Dogwood Borer (Synanthedon scitula) is a serious, native pest of Pecan and Dogwood in North America, but causes damage in many other species besides (notably Malus). The borer is the larva of a clearwing moth (family Sesiidae), which feeds and grows in tunnels beneath the bark of affected trees, before emerging as an adult moth in spring. Eggs are laid on the bark, usually in or close to an existing wound, into which the first instar bores on hatching. The plant’s response is to produce a gall-like swelling, which causes the bark to shear from the trunk, and interferes with water and nutrient transport up and down the tree, leading to stress symptoms (reddening of foliage) or dieback in the crown.
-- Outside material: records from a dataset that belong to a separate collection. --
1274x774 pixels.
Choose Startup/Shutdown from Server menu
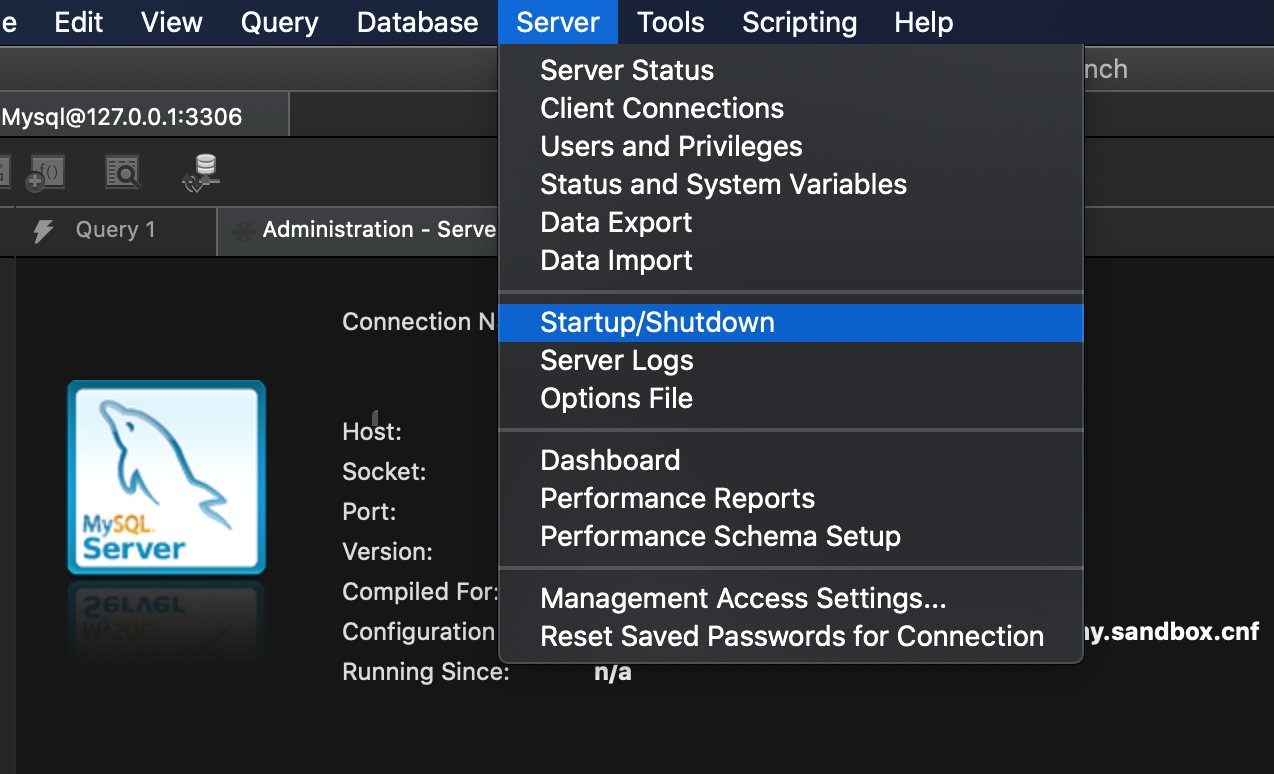pyautogui.click(x=657, y=322)
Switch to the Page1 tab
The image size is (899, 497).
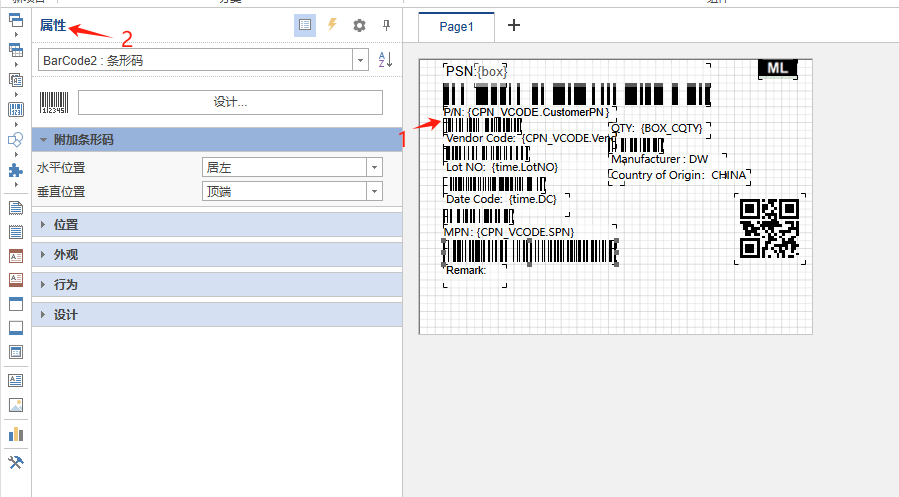pos(456,27)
Infestations can be fatal in young trees. Older ones are usually able to survive, even despite losing branches, though repeated attacks may weaken even large trees fatally. Since the larva exploits an existing weakness in the bark to gain entry to the vascular tissue, attention to tree health and integrity is paramount – careless or poorly timed pruning, and damage from lawnmowers both raise the risk of attack (Joseph 2023; Slone 2026).
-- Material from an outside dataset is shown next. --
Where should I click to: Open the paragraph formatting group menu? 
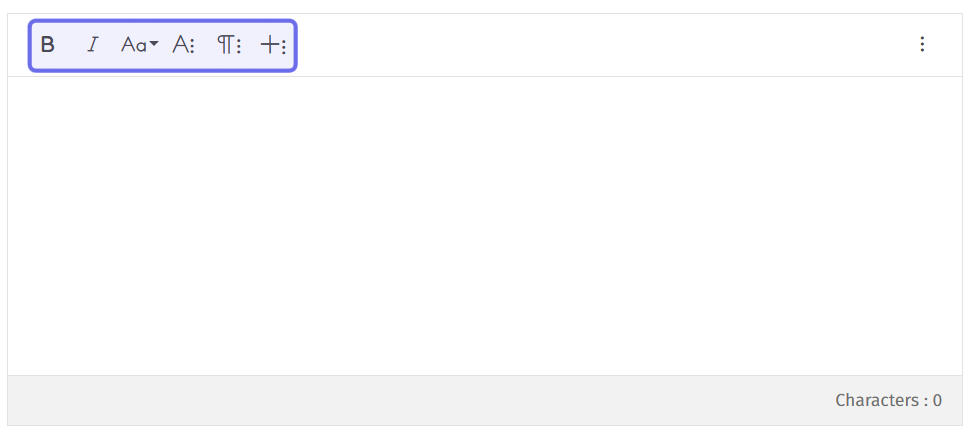(229, 45)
subsp. urbiniana (Rose) Rickett

Common Names
Sochilcorona
Corona de San Pedro
Corona de Montezuma

Synonyms
Cornus florida var. pringlei of authors

The Mexican subspecies of C. florida is semi-evergreen and has fewer flowers in the inflorescence. The floral bracts are acute and often adhere at the apices, forming a cage-like structure that usually falls as a single unit. There are typically only one to three comparatively large fruits in each cluster. In comparison, subsp. florida is deciduous and has free, rounded floral bracts with an apical notch. There are up to 20 flowers per inflorescence and up to 10 fruits per cluster. Rickett 1945, Sosa 1978, Dudley & Santamour 1992.
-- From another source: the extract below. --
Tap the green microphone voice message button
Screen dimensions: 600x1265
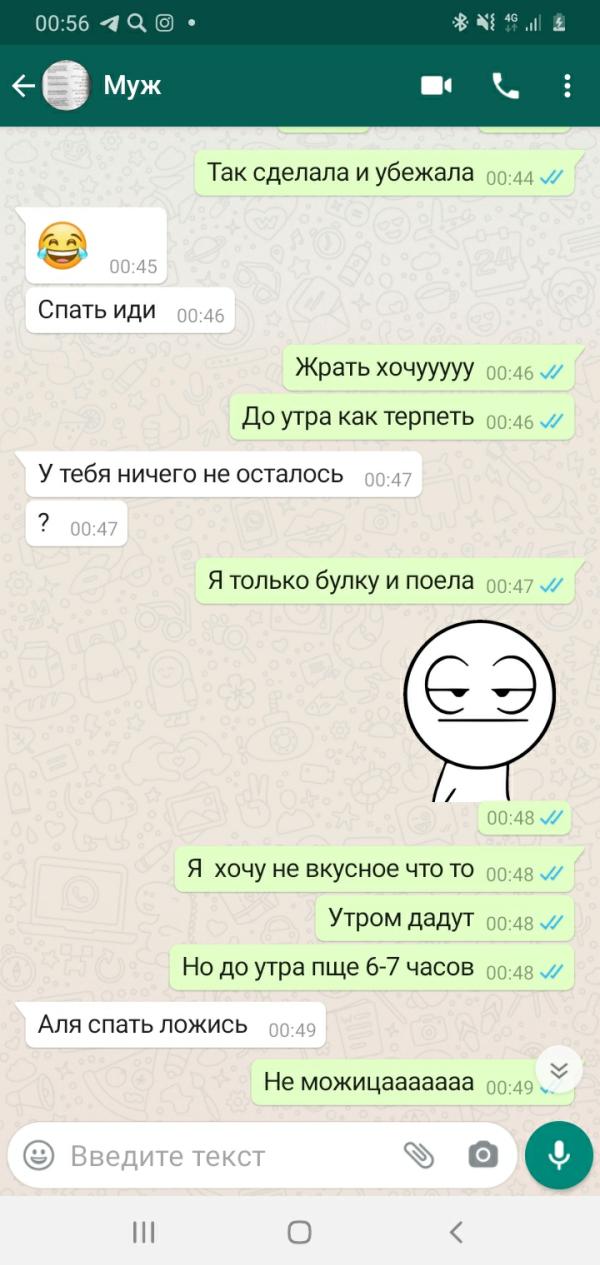pyautogui.click(x=559, y=1155)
Distribution  Mexico Nuevo León, Veracruz

RHS Hardiness Rating: H5

USDA Hardiness Zone: 7

Cornus florida subsp. urbiniana was first introduced by F. G. Meyer in 1948, with fresh blood (fresh sap?) coming from reintroductions in the early 1990s by the Yucca Do Nursery team of Carl Schoenfeld and John Fairey, who have done so much to promote Mexican plants in North American horticulture. They have made two selections, whose names honour the tree’s discoverer, Cyrus Pringle: the striking ‘Pringle’s White’ and the faintly pink-flushed ‘Pringle’s Blush’. The illegitimate name var. pringlei still crops up in the literature (cf. Cappiello & Shadow 2005) and in nursery lists. The foliage of these trees persists longer than in other C. florida taxa, but is not evergreen. In full growth it is an attractive deep-green, with a slight sheen.

The clasping bract tips in this taxon give it a unique appearance while in flower, and certainly add a different effect to a collection of flowering dogwoods. Larger trees such as those in the US National Arboretum, now 6.5 m tall and 5 m wide, after planting in 1992 (United States National Arboretum 2007), can be covered in flowers and make a spectacular show. It is now widely cultivated in the United States, succeeding wherever normal C. florida is happy. Jacobson (1996) reported an 18.6 m tree in Seattle, 37 years old. In Europe it is still scarce but there is a 4 m tree at Tregrehan that is growing well. Du et al. (2023) suggest that recognition as species may be appropriate, on the basis of the early divergence in the mid Pliocene.